Galeão e Santos Dumont: papéis trocados

Para aumentar atratividade dos aeroportos, o governo do Rio estuda reduzir o valor do ICMS sobre o querosene de aviação

Por Luiz Fernando Santos Reis*

Rio - É enfadonho ficarmos falando das mazelas que o Estado do Rio vive. O pior é que não vemos saída a curto prazo. O encolhimento ocorre em todos os setores sem distinção. É triste quando lembramos que o Aeroporto do Galeão/Tom Jobim é o maior sítio aeroportuário do país, possui as maiores pistas de pouso e decolagem do Brasil, além das melhores condições climáticas em relação a seus concorrentes. Só que deixou de ser a principal porta de entrada e saída dos voos internacionais, posição que ocupou no passado, e hoje amarga o 4º lugar em movimento de passageiros.

Com capacidade de receber até 37 milhões de passageiros/ano, o Galeão registrou, em 2018, um movimento de 15 milhões, bem menos do que a metade da sua capacidade. Se compararmos as dimensões e estrutura dele com às do Santos Dumont, os números são ainda mais chocantes.

O Santos Dumont possui capacidade para operar com 8,5 milhões de passageiros/ano e há pelo menos sete anos, mantém em média um movimento acima de 9 milhões. Em 2018, registrou movimento de quase 9,2 milhões de passageiros/ano.


O Galeão foi privatizado em 2014, e a Concessionária informa ter investido mais de R$ 2 bilhões em sua ampliação tornando-o o mais moderno do país. Entre 2015 e 2018, registrou uma queda de 11,4% no número de passageiros/ano e 17% no total de pousos e decolagens.
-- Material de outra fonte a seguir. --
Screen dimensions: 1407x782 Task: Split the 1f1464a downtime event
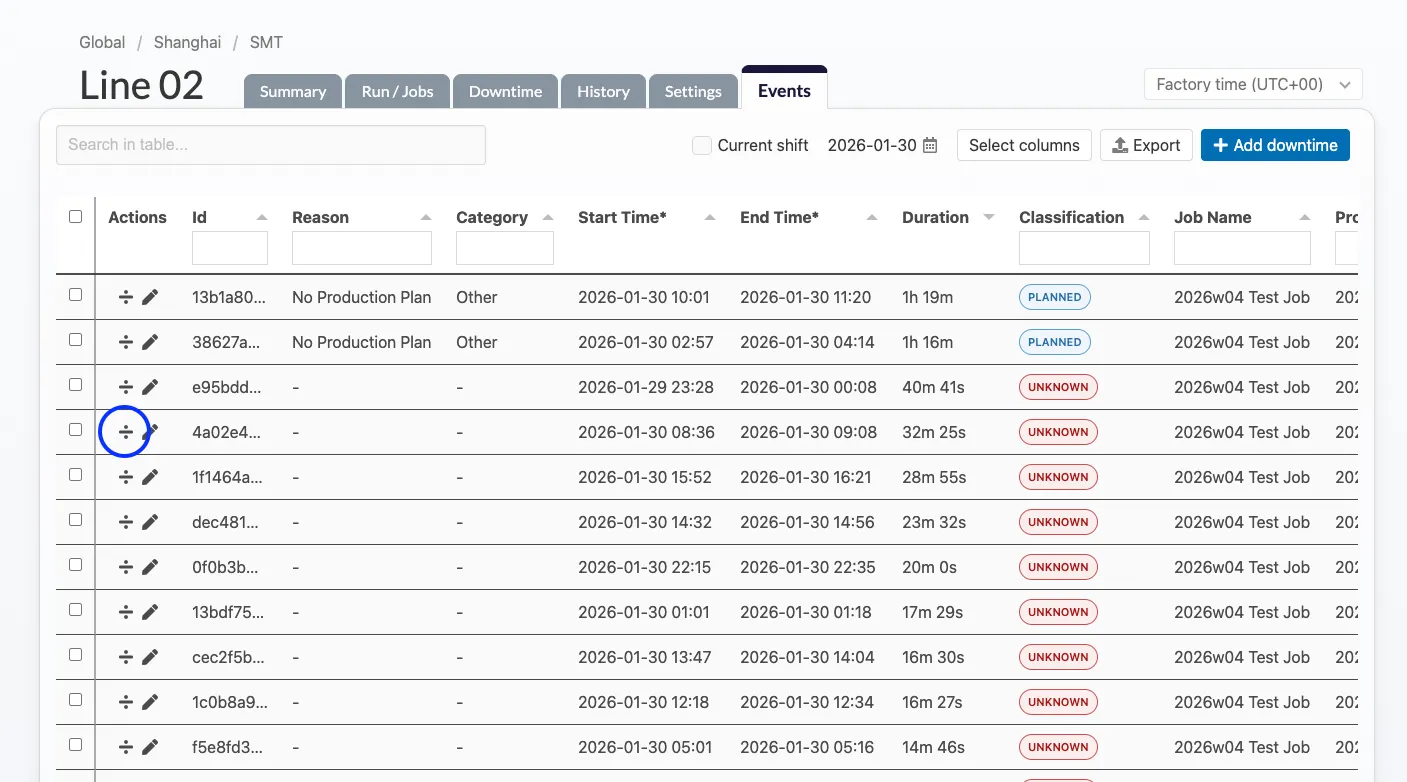(x=125, y=477)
Hoje o Terminal 1 está completamente fora de uso, deserto e sucateado. O aeroporto de Guarulhos/São Paulo, o maior complexo aeroportuário da América do Sul, fechou 2018 com mais de 42 milhões de passageiros/ano, quase três vezes mais que o Galeão.

Para aumentar a atratividade de nossos aeroportos, o governo do Estado do Rio estuda reduzir o valor do ICMS sobre o querosene de aviação. Será que também reduzir as taxas aeroportuárias não seria atrativo?
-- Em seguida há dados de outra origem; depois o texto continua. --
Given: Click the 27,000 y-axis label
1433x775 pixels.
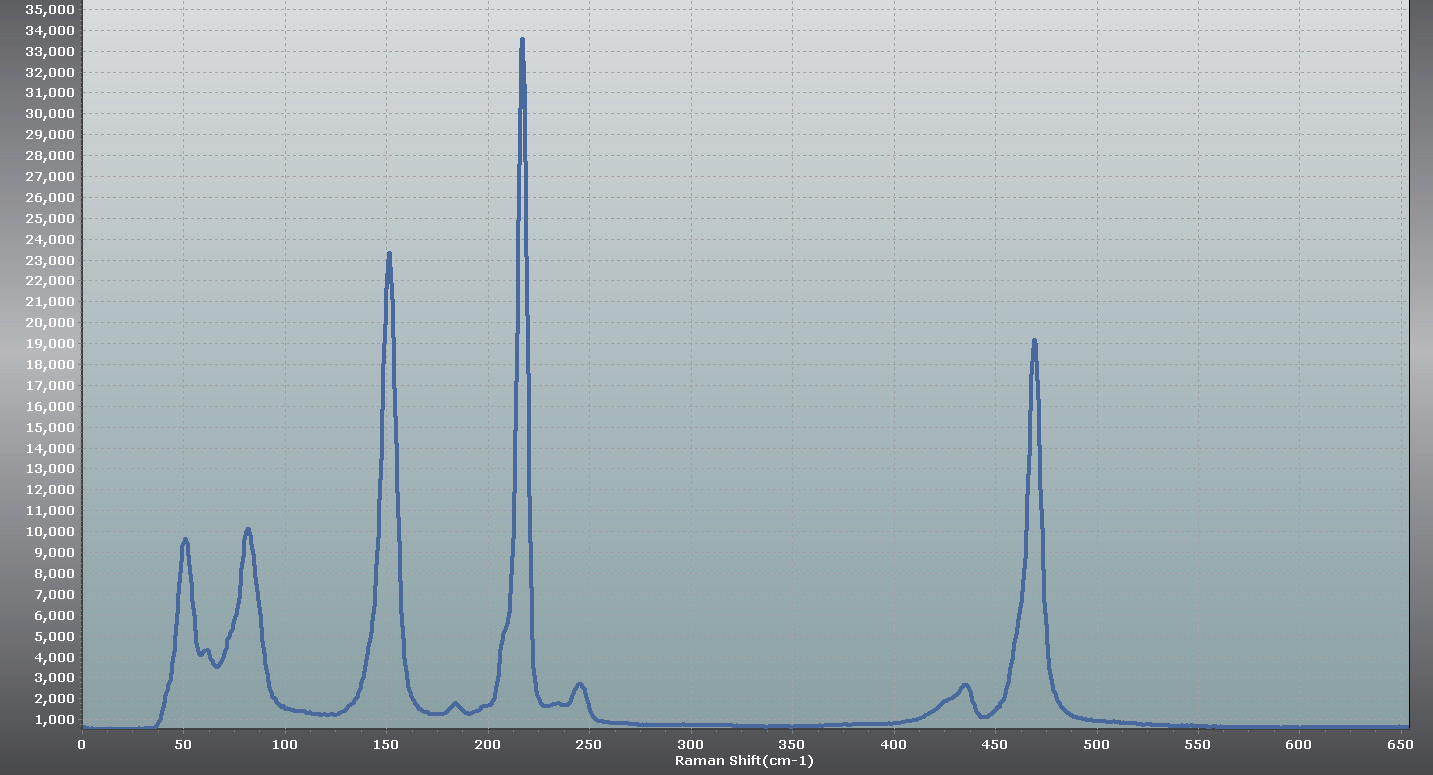Looking at the screenshot, I should tap(48, 177).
O governo federal vai iniciar ainda esse mês programa de privatização de todos os aeroportos brasileiros, medida mais que acertada. Do Galeão, o governo pretende vender a participação que a Infraero ainda possui e, como joias da coroa, os últimos seriam Congonhas e Santos Dumont.

No entanto, antes que isso ocorra, é importante rever as frequências de pouso e decolagens entre o Galeão e o Santos Dumont, um ocioso e o outro saturado. Foi anunciado que serão criados mais seis voos semanais entre Guarulhos e Santos Dumont. Cada vez mais estas medidas diminuirão a demanda ao Galeão, transformando o Santos Dumont no mais importante aeroporto internacional do Rio. Para viajar para o exterior, teremos que fazer as conexões em Guarulhos.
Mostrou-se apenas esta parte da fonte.